### DATA FOR ANALYSIS
---+---

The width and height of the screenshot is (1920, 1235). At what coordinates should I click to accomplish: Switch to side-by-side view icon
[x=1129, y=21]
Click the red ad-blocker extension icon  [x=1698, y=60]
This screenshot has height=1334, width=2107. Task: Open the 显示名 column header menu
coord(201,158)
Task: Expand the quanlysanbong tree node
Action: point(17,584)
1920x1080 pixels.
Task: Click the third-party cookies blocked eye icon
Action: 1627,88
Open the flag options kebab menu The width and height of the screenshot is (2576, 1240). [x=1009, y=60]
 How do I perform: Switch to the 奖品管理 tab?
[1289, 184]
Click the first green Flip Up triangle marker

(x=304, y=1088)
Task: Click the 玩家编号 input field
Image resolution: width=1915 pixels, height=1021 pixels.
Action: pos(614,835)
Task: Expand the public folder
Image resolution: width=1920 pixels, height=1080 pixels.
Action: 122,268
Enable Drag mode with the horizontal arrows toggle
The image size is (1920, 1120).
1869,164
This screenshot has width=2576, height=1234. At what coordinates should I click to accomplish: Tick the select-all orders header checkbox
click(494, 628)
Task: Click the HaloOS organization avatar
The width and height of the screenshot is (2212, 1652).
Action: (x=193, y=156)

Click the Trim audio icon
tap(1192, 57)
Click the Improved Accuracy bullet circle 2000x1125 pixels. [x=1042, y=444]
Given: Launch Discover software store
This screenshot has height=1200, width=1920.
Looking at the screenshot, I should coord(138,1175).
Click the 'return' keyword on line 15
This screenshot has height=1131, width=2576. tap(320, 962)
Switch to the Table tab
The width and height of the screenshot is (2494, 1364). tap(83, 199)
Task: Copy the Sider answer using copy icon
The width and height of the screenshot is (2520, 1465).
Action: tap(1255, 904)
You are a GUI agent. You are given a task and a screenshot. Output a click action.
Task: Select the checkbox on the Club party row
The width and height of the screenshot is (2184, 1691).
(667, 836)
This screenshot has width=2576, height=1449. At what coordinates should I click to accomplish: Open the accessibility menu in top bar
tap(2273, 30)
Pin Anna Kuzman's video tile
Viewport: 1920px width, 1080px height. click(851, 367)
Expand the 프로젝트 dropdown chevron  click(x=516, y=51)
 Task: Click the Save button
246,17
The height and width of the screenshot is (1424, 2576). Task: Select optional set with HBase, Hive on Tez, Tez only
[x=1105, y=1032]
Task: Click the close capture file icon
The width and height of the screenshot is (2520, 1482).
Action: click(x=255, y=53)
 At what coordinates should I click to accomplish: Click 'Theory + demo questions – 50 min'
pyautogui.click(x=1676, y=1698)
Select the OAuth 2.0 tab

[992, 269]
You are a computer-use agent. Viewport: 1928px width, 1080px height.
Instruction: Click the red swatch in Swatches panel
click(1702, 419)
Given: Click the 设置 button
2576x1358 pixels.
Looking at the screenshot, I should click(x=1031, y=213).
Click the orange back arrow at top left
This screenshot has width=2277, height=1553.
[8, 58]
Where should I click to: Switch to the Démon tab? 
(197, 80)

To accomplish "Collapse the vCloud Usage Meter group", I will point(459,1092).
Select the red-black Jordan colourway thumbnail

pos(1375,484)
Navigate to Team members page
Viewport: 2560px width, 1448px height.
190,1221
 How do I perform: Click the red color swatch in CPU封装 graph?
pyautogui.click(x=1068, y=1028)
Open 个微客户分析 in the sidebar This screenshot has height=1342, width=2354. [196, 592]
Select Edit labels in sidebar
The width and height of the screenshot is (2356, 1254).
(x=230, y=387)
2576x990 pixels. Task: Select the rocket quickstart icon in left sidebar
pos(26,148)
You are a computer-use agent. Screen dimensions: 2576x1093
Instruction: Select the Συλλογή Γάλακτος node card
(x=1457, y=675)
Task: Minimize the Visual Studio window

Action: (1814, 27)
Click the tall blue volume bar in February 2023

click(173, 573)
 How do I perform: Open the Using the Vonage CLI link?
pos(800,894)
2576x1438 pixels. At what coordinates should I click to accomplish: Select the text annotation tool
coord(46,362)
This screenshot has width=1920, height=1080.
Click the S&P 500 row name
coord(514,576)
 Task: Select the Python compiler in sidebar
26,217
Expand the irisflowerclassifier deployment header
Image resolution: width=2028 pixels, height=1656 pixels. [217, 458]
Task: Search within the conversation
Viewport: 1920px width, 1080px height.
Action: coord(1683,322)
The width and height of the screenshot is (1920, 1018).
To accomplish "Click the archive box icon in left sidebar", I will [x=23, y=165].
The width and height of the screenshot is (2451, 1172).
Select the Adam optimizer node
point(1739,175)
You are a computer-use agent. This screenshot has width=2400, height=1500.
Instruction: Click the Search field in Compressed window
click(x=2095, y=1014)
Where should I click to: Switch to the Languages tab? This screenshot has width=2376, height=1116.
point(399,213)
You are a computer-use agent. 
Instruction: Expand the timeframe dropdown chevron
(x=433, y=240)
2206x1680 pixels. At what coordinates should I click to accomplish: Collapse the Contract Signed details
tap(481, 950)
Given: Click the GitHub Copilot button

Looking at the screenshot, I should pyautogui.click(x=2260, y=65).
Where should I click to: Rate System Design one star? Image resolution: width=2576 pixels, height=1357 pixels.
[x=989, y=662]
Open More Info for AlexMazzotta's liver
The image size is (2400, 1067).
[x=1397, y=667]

---+---

### AIM OF THE EXERCISE
Each record above needs to be reproduced exactly as written.

### TASK OUTPUT
The width and height of the screenshot is (1920, 1235). At what coordinates should I click to accomplish: Switch to side-by-side view icon
[x=1129, y=21]
Click the red ad-blocker extension icon  [x=1698, y=60]
This screenshot has height=1334, width=2107. Task: Open the 显示名 column header menu
coord(201,158)
Task: Expand the quanlysanbong tree node
Action: point(17,584)
1920x1080 pixels.
Task: Click the third-party cookies blocked eye icon
Action: 1627,88
Open the flag options kebab menu The width and height of the screenshot is (2576, 1240). [x=1009, y=60]
 How do I perform: Switch to the 奖品管理 tab?
[1289, 184]
Click the first green Flip Up triangle marker

(x=304, y=1088)
Task: Click the 玩家编号 input field
Image resolution: width=1915 pixels, height=1021 pixels.
Action: pos(614,835)
Task: Expand the public folder
Image resolution: width=1920 pixels, height=1080 pixels.
Action: 122,268
Enable Drag mode with the horizontal arrows toggle
The image size is (1920, 1120).
1869,164
This screenshot has width=2576, height=1234. At what coordinates should I click to accomplish: Tick the select-all orders header checkbox
click(494, 628)
Task: Click the HaloOS organization avatar
The width and height of the screenshot is (2212, 1652).
Action: (x=193, y=156)

Click the Trim audio icon
tap(1192, 57)
Click the Improved Accuracy bullet circle 2000x1125 pixels. [x=1042, y=444]
Given: Launch Discover software store
This screenshot has height=1200, width=1920.
Looking at the screenshot, I should coord(138,1175).
Click the 'return' keyword on line 15
This screenshot has height=1131, width=2576. tap(320, 962)
Switch to the Table tab
The width and height of the screenshot is (2494, 1364). tap(83, 199)
Task: Copy the Sider answer using copy icon
The width and height of the screenshot is (2520, 1465).
Action: tap(1255, 904)
You are a GUI agent. You are given a task and a screenshot. Output a click action.
Task: Select the checkbox on the Club party row
The width and height of the screenshot is (2184, 1691).
(667, 836)
This screenshot has width=2576, height=1449. At what coordinates should I click to accomplish: Open the accessibility menu in top bar
tap(2273, 30)
Pin Anna Kuzman's video tile
Viewport: 1920px width, 1080px height. click(851, 367)
Expand the 프로젝트 dropdown chevron  click(x=516, y=51)
 Task: Click the Save button
246,17
The height and width of the screenshot is (1424, 2576). Task: Select optional set with HBase, Hive on Tez, Tez only
[x=1105, y=1032]
Task: Click the close capture file icon
The width and height of the screenshot is (2520, 1482).
Action: click(x=255, y=53)
 At what coordinates should I click to accomplish: Click 'Theory + demo questions – 50 min'
pyautogui.click(x=1676, y=1698)
Select the OAuth 2.0 tab

[992, 269]
You are a computer-use agent. Viewport: 1928px width, 1080px height.
Instruction: Click the red swatch in Swatches panel
click(1702, 419)
Given: Click the 设置 button
2576x1358 pixels.
Looking at the screenshot, I should click(x=1031, y=213).
Click the orange back arrow at top left
This screenshot has width=2277, height=1553.
[8, 58]
Where should I click to: Switch to the Démon tab? 
(197, 80)

To accomplish "Collapse the vCloud Usage Meter group", I will point(459,1092).
Select the red-black Jordan colourway thumbnail

pos(1375,484)
Navigate to Team members page
Viewport: 2560px width, 1448px height.
190,1221
 How do I perform: Click the red color swatch in CPU封装 graph?
pyautogui.click(x=1068, y=1028)
Open 个微客户分析 in the sidebar This screenshot has height=1342, width=2354. [196, 592]
Select Edit labels in sidebar
The width and height of the screenshot is (2356, 1254).
(x=230, y=387)
2576x990 pixels. Task: Select the rocket quickstart icon in left sidebar
pos(26,148)
You are a computer-use agent. Screen dimensions: 2576x1093
Instruction: Select the Συλλογή Γάλακτος node card
(x=1457, y=675)
Task: Minimize the Visual Studio window

Action: (1814, 27)
Click the tall blue volume bar in February 2023

click(173, 573)
 How do I perform: Open the Using the Vonage CLI link?
pos(800,894)
2576x1438 pixels. At what coordinates should I click to accomplish: Select the text annotation tool
coord(46,362)
This screenshot has width=1920, height=1080.
Click the S&P 500 row name
coord(514,576)
 Task: Select the Python compiler in sidebar
26,217
Expand the irisflowerclassifier deployment header
Image resolution: width=2028 pixels, height=1656 pixels. [217, 458]
Task: Search within the conversation
Viewport: 1920px width, 1080px height.
Action: coord(1683,322)
The width and height of the screenshot is (1920, 1018).
To accomplish "Click the archive box icon in left sidebar", I will [x=23, y=165].
The width and height of the screenshot is (2451, 1172).
Select the Adam optimizer node
point(1739,175)
You are a computer-use agent. This screenshot has width=2400, height=1500.
Instruction: Click the Search field in Compressed window
click(x=2095, y=1014)
Where should I click to: Switch to the Languages tab? This screenshot has width=2376, height=1116.
point(399,213)
You are a computer-use agent. 
Instruction: Expand the timeframe dropdown chevron
(x=433, y=240)
2206x1680 pixels. At what coordinates should I click to accomplish: Collapse the Contract Signed details
tap(481, 950)
Given: Click the GitHub Copilot button

Looking at the screenshot, I should pyautogui.click(x=2260, y=65).
Where should I click to: Rate System Design one star? Image resolution: width=2576 pixels, height=1357 pixels.
[x=989, y=662]
Open More Info for AlexMazzotta's liver
The image size is (2400, 1067).
[x=1397, y=667]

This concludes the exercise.